Судья, немолодая женщина с недобрым, невыразительным лицом, просто кивнула. Фотографии, которые стали появляться на мониторе, повергли всех присутствующих в шок. Люди в буквальном смысле помертвели. У Людмилы совершенно белыми стали даже губы. Свидетели тихонько покидали зал.
Пока секретарь выключала технику, встала представитель опеки:
– Прошу прощения, но у меня есть мнение. Адвокат хочет эти кошмарные свидетельства использовать в качестве оправдания своей подзащитной. Мол, она убила плохого человека. Но все наоборот! Я настаиваю на лишении родительских прав. Она отдала ребенка преступнице. Она не потребовала предъявить ей тело. Ее удовлетворила фальшивая справка. Она, наконец, скрыла это от правоохранительных органов.
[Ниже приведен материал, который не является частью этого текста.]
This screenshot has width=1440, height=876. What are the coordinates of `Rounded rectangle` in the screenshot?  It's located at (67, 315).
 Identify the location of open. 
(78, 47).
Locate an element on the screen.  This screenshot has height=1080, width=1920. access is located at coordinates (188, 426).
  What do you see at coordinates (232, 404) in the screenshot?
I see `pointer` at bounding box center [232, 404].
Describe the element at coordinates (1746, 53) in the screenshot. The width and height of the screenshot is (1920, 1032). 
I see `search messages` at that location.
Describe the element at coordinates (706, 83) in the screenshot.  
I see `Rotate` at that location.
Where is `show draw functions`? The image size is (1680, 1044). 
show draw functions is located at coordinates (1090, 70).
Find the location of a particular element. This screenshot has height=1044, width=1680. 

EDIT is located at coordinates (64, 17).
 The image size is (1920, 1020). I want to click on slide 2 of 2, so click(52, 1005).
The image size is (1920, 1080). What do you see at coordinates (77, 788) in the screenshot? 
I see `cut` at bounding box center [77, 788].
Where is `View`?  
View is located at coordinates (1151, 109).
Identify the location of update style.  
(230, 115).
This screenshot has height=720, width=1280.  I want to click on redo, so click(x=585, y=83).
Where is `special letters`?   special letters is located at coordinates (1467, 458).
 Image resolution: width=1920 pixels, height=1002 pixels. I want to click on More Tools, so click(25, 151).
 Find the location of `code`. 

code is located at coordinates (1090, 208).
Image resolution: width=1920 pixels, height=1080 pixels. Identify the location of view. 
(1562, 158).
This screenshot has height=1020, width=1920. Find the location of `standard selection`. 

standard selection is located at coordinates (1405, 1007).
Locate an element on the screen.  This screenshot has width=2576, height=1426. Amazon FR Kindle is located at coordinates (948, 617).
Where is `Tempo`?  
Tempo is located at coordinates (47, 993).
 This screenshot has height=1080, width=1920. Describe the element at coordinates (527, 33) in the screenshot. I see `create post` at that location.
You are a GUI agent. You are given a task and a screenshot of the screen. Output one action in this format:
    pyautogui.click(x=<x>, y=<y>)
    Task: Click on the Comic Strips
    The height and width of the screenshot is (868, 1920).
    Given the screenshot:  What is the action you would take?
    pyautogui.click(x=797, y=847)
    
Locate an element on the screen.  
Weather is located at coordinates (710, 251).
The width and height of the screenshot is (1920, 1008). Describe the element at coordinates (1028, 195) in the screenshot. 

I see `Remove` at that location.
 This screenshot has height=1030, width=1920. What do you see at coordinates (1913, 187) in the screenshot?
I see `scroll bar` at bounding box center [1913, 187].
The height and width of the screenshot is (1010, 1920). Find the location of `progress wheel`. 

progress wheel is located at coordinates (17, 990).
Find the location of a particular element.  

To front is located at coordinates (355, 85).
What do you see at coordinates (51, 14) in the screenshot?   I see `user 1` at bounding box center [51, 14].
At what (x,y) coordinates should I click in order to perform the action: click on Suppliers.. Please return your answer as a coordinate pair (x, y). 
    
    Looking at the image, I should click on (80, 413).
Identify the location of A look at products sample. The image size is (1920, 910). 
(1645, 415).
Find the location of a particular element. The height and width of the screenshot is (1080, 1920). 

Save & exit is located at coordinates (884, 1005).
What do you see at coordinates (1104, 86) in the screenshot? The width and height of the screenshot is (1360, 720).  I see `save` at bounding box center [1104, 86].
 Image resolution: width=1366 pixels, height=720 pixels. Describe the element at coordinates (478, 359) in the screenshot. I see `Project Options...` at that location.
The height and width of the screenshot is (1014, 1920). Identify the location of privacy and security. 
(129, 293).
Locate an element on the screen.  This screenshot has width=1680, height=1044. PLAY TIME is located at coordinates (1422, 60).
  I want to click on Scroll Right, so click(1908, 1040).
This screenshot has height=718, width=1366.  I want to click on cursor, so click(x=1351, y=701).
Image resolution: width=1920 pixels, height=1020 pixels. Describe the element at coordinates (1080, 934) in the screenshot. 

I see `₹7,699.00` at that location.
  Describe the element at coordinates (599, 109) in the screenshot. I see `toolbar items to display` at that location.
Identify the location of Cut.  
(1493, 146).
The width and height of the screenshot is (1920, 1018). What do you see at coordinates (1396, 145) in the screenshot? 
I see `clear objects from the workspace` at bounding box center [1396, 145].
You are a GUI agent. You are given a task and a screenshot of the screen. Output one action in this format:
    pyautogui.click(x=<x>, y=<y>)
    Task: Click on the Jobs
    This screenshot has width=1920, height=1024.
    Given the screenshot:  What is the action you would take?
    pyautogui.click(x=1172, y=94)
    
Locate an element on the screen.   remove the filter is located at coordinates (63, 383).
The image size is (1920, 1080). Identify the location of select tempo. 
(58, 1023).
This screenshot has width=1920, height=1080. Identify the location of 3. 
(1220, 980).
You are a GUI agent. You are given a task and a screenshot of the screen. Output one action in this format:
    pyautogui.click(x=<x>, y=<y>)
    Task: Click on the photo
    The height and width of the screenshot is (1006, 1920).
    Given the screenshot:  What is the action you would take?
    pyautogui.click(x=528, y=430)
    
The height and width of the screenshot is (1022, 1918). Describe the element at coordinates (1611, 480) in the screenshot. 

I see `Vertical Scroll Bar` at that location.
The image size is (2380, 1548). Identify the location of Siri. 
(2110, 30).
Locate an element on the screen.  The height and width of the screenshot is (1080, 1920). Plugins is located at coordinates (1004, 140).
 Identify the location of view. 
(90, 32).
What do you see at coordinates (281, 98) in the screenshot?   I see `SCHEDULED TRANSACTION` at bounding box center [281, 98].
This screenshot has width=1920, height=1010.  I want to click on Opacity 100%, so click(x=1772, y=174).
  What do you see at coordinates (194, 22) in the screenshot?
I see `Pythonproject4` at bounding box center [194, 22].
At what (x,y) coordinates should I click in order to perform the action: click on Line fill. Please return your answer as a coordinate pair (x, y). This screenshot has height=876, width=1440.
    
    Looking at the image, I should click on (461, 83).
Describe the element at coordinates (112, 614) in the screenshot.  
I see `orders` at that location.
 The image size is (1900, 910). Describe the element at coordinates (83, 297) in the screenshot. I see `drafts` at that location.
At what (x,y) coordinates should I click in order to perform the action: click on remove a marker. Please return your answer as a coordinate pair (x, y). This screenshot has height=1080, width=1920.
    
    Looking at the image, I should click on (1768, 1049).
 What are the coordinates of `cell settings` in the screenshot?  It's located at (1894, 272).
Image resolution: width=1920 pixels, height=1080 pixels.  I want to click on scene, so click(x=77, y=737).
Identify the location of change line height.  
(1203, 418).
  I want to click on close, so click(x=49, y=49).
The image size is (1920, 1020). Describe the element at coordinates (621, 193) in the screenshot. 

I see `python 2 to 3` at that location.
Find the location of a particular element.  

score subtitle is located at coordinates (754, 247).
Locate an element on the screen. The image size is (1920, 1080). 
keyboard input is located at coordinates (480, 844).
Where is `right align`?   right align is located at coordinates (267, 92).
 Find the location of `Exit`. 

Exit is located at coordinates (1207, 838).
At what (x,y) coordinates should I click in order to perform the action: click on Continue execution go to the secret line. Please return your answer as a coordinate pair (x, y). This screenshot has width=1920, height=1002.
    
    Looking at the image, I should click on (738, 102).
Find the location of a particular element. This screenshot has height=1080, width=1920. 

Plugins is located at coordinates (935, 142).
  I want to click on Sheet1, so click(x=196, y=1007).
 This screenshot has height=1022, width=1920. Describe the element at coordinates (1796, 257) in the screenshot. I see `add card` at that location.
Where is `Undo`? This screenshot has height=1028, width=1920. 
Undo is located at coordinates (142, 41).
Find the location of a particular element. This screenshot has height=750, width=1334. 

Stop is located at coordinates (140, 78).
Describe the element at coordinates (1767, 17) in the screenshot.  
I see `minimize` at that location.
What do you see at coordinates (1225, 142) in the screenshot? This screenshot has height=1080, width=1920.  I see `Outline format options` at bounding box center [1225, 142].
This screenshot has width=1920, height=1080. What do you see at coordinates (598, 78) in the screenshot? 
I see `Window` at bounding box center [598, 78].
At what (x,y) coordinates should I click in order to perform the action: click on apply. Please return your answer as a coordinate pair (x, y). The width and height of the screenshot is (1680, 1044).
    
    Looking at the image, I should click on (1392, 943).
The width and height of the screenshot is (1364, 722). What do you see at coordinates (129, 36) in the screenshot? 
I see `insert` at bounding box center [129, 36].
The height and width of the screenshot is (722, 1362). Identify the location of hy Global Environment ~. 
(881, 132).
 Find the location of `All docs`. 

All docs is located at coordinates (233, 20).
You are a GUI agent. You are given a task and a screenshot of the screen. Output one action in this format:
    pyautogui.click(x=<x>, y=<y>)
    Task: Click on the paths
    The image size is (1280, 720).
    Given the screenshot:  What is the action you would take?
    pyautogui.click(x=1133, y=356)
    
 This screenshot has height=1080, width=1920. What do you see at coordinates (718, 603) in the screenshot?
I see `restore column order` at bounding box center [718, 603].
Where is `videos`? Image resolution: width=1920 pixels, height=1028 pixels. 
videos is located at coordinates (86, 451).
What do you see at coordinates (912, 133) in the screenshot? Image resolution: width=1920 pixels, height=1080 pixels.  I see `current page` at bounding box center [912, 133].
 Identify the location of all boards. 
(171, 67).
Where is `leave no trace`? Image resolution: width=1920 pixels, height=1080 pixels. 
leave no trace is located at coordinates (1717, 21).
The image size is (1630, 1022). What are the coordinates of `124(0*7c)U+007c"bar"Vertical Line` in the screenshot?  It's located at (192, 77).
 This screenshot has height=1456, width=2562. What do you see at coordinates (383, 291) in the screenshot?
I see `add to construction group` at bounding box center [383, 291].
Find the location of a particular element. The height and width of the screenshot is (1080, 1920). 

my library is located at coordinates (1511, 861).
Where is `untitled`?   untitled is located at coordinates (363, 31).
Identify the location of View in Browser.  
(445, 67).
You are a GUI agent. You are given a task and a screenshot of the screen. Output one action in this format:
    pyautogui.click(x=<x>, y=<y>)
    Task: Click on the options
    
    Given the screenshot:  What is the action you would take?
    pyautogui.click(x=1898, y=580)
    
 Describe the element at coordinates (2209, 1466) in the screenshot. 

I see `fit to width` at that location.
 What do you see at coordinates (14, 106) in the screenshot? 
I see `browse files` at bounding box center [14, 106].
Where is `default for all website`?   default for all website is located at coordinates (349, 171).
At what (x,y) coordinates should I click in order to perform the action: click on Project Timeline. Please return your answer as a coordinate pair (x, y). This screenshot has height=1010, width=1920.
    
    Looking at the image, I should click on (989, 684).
Мне кажется, прокурор запросил слишком маленький срок.
– Я согласна с этим мнением, – отчеканила прокурор.
– Разрешите мне все же продолжить? – произнес Александр. – В этом зале есть люди, которые отказались свидетельствовать: просто не могут. Их легко заметить. Они плачут. У них украли детей. Кто-то из них заявлял и во многие инстанции, что легко проверить, как это сделал я, кто-то искал сам, все они не жили эти годы. В последнем ряду сидит отец, молодая жена умерла через три месяца после кражи их ребенка. Некоторые по сей день публикуют объявления, просят помощи в розыске детей, пропавших годы назад. Надеются на случайность, на каких-то свидетелей. Они бьются во мраке. Они налетели на стену системы, которая реально существует и о которой я уже сказал. Она не может существовать без покровительства отдельных представителей правоохранительных органов. Просто не может. Да такой «приют» нормальные соседи в нормальной ситуации бы сдали в первую же неделю участковому! Но это не произошло, мы видим их совсем в другом качестве. Они пришли заклеймить мою подзащитную, избившую до смерти поставщицу детей. Нормальные, разумеется, есть, я сам с ними разговаривал, и они в ужасе, но их нет в зале суда. Был отбор свидетелей, не знаю, на каком уровне. Скорее всего, нормальных людей просто запугали. Это называется: есть «крыша», как всем известно. А давайте посадим или хотя бы заклеймим позором всех плачущих в зале родителей, у которых украли когда-то детей, за то, что такие? За то, что проиграли такую войну. Как поется в одной песне: «Нас обыграли шулера». Мы все потерпевшие от этой системы, раз такое допустили.